Affiliation:
1. Ph.D. with Habilitation, Head of Constitutional Law Department , University of Warmia and Mazury in Olsztyn, Faculty of Law and Administration ( Poland )
2. Professor, Dean of the Branch of UWM in Ełk, University of Warmia and Mazury in Olsztyn , Branch of UWM in Ełk ( Poland )
Abstract
Abstract
This article does not to seek a universal answer to the question of what morality or public morals are; rather it focuses on the issue of morality as grounds for limiting constitutional rights and freedoms. We narrow the problem to constitutional practice, and in particular to the judgments of the Polish Constitutional Tribunal, which settles disputes centered around the freedom of humans and public morals. Public morals as grounds for limiting personal rights or liberties rarely appear on the Constitutional Tribunal’s docket. The Constitutional Tribunal does not conduct philosophical, moralistic or ethical discussions in search of the meaning of public morals.

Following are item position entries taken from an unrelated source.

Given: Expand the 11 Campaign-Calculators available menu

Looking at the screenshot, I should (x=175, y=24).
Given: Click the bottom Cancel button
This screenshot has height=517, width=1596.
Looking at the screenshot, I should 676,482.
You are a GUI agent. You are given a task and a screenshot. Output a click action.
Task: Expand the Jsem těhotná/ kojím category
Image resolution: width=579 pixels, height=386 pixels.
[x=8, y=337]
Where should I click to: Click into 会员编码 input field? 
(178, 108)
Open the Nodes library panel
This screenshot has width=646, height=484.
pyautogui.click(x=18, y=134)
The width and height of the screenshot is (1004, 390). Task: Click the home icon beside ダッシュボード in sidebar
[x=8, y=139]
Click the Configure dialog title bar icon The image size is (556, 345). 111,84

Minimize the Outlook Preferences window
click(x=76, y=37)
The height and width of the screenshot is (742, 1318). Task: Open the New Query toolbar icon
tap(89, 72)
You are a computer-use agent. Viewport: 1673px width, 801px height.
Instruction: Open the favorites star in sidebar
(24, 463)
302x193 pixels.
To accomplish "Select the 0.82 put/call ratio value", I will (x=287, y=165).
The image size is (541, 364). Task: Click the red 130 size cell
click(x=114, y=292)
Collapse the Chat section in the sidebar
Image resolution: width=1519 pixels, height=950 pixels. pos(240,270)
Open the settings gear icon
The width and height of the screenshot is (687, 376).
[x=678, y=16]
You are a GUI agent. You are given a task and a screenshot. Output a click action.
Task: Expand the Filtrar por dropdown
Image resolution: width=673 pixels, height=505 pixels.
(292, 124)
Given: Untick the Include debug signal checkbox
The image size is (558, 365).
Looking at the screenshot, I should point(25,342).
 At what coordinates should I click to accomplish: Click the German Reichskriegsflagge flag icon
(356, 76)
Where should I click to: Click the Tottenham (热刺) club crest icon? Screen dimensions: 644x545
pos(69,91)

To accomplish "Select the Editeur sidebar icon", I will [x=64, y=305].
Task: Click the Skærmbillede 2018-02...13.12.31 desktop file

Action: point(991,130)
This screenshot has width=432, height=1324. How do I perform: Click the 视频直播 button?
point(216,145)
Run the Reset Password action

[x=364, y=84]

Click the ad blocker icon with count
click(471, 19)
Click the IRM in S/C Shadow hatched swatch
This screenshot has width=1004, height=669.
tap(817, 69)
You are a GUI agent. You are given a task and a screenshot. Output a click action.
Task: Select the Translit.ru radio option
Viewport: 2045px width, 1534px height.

Judges tend to apply the concept in an intuitive manner. We argue that they limit it to a folk understanding, which may be explained as follows: do good and avoid evil. Judges assign meaning to the public morals clause by referring to their own experiences or seek insight into morality in public opinion polls, which may not be a reliable source of knowledge about what is good and what is evil (the primacy of the “will of the majority”). Two difficult cases await the judgment of the Constitutional Tribunal. Each of them concerns major ethical and moral dilemmas. The first one relates to eugenic abortion, which is legal in Poland under certain conditions, while the second one involves the relationships of homosexual couples, which are not currently subject to legalization. The Constitutional Tribunal is not ready to solve these cases, making uses of public morality as grounds for limiting constitutional rights and freedoms.